MI300X’s Infinity Fabric spans four IO dies, each of which connects to two HBM stacks and associated cache partitions. However, the bandwidth of the die to die connections may limit achieving full Infinity Cache bandwidth when MI300X operates as a single logical GPU with a unified memory pool. If memory accesses are striped evenly across the memory controllers (and thus cache partitions), as is typical for most GPU designs, the available die-to-die bandwidth may prevent applications from reaching theoretical Infinity Cache bandwidth.

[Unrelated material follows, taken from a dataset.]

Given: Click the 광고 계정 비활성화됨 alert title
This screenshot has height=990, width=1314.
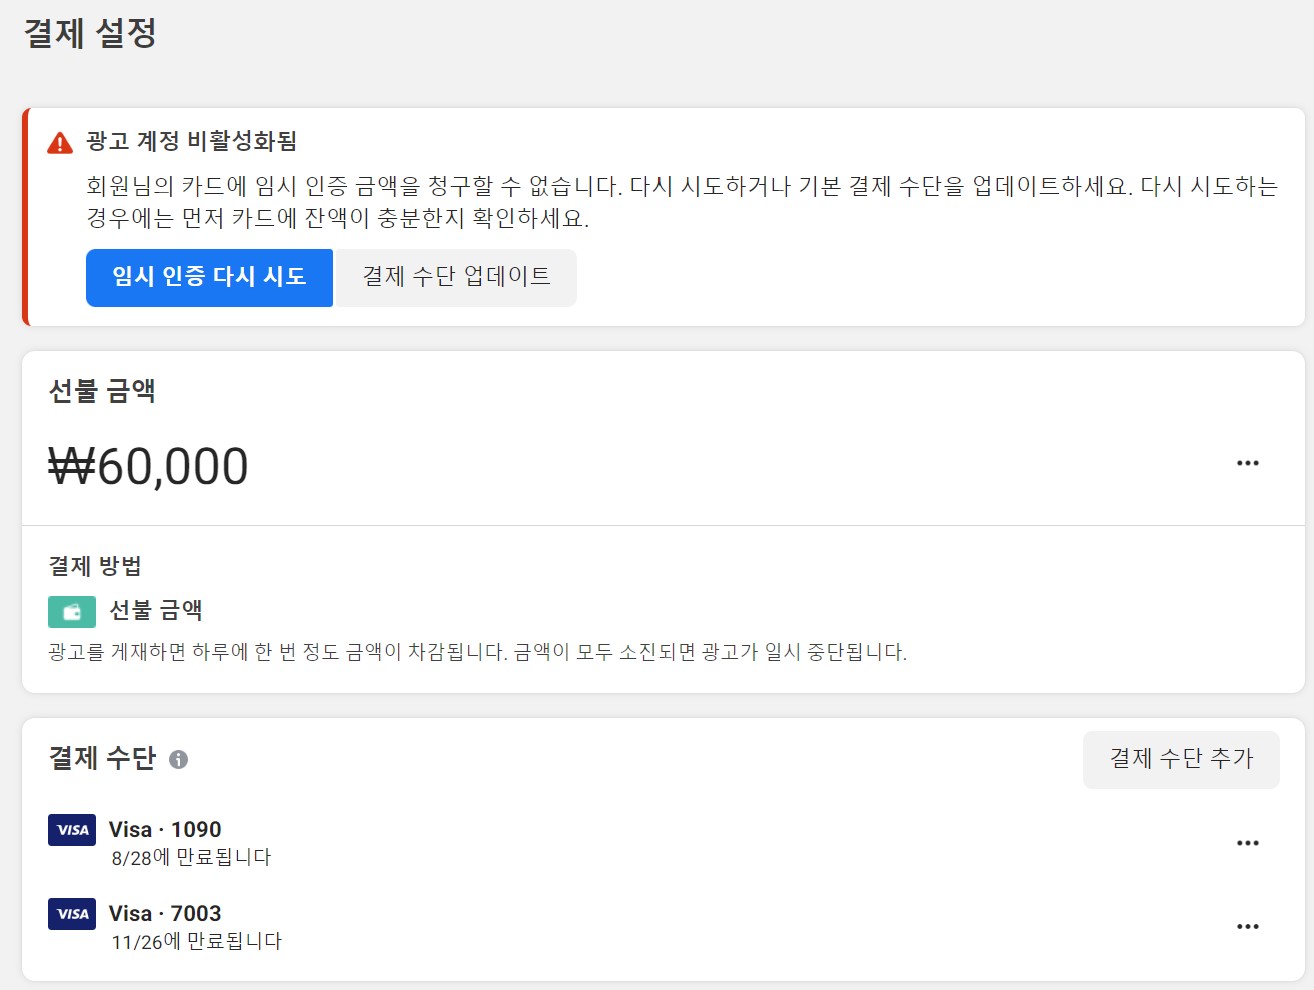Looking at the screenshot, I should (x=192, y=141).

First, let’s focus on a single IO die partition. It has 2.7 TB/s of ingress bandwidth along two edges adjacent to other IO dies. Its two XCDs can get 4.2 TB/s of Infinity cache bandwidth. If L2 miss requests are evenly striped across the dies, 3/4 of that bandwidth, or 3.15 TB/s, must come from peer dies. Since 3.15 TB/s is greater than 2.7 TB/s, cross-die bandwidth will limit achievable cache bandwidth.

We can add the die in the opposite corner without any differences because all of its required die-to-die bandwidth goes in the opposite direction. MI300X has bidirectional die-to-die links.

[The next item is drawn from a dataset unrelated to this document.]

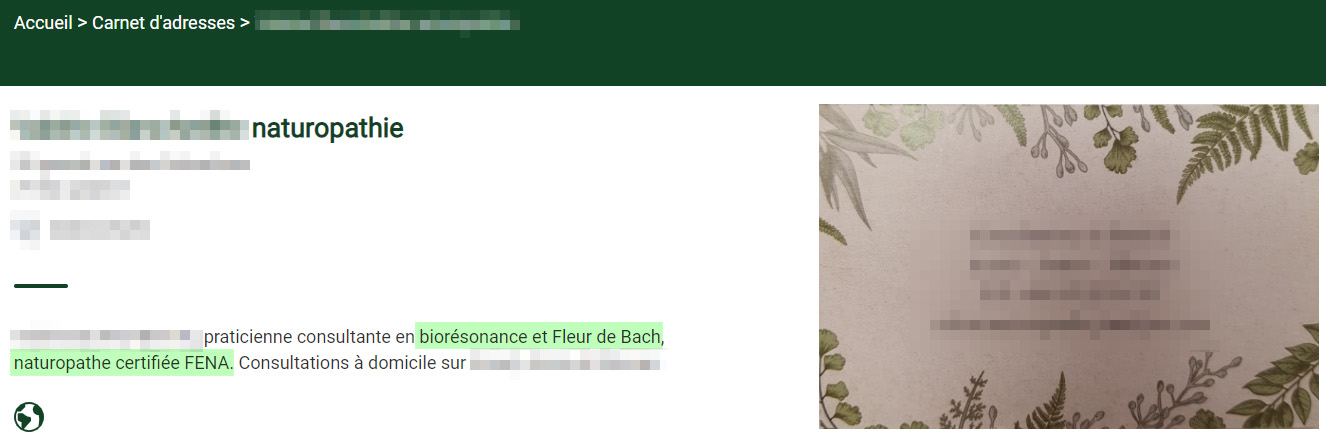Call the blurred phone number
The width and height of the screenshot is (1326, 444).
coord(99,230)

If all dies demand maximum Infinity Cache bandwidth in a unified configuration, things get more complex. Extra cross-die bandwidth is consumed because transfers between dies in opposite corners require two hops, and that’ll cut into ingress bandwidth available for each die.

While MI300X was engineered to act like one big GPU, splitting MI300X into multiple NUMA domains could give higher combined Infinity Cache bandwidth. It’s possible that AMD will have an API that will transparently split up programs among the different IO dies. Additionally, the likelihood of bandwidth issues would be minimized by high L2 hit rates, which would help avoid those bottlenecks. And in cases where the Infinity Cache hit rate are low, the MI300X’s die-to-die links are sufficiently robust and offer ample bandwidth to smoothly handle HBM traffic.

Cross-XCD Coherency

Even though the Infinity Cache doesn’t have to worry about coherency, the L2 caches do. Ordinary GPU memory accesses follow a relaxed coherency model, but programmers can use atomics to enforce ordering between threads. Memory accesses on AMD GPUs can also be marked with a GLC bit (Global Level Coherent). Those mechanisms still have to work if AMD wants to expose MI300X as a single big GPU, rather than a multi-GPU configuration as MI250X had done.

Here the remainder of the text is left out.